Die Mängel in der Ausbildung treten hauptsächlich bei kleinen und mittelständischen Betrieben auf sowie im Gastronomie- und Hotelgewerbe. „Betriebe sehen die Azubis oft als billige Arbeitskräfte“, sagt Rissmann. Das sei Missbrauch. „In dem Maß, wie der wirtschaftliche Druck auf die Unternehmen wächst, wächst der Druck auf alle Mitarbeiter. Also auch die Azubis“, erklärt Wolf-Sprecher Christoph Lang. Das könne aber nicht als Entschuldigung gelten.

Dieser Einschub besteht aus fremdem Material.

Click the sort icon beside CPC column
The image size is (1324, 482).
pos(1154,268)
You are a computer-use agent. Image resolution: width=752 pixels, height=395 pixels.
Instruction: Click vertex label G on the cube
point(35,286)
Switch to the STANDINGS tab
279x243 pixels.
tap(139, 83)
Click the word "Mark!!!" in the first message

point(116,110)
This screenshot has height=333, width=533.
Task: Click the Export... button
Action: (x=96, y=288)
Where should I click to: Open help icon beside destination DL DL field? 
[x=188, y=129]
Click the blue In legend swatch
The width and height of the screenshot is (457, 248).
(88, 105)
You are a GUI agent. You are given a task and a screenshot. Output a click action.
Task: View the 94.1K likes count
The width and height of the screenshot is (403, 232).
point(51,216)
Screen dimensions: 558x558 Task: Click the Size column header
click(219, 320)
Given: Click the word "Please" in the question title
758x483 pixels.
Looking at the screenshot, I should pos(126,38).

Kontrollen der Betriebe scheinen kaum durchsetzbar. Rissmanns Analyse: Die Industrie- und Handelskammer (IHK) in Berlin habe es schon schwer, Betriebe dazu zu bringen, Ausbildungsplätze anzubieten. So sei kaum zu erwarten, dass sie im Nachhinein die Ausbildungsplätze kontrolliert. Zudem bestreitet die IHK, dass die Probleme so massiv auftreten (siehe rechts).

Lehrlinge können sich im Internet mit Fragen an „Dr. Azubi“ wenden. Dahinter steht Carla Dietrich, die Jugendbildungsreferentin beim DGB in Berlin-Brandenburg. Sie und weitere Mitarbeiter besuchen auch regelmäßig Berufsschulen in Berlin und Brandenburg, um die Jugendlichen über ihre Rechte aufzuklären. „Dr. Azubi“ hat dann ein eigenes Zelt auf den Pausenhöfen, um Jugendliche zu beraten. Vertraulich natürlich. Auch im Haus des Wirtschaftssenators können sich Betroffene Unterstützung holen.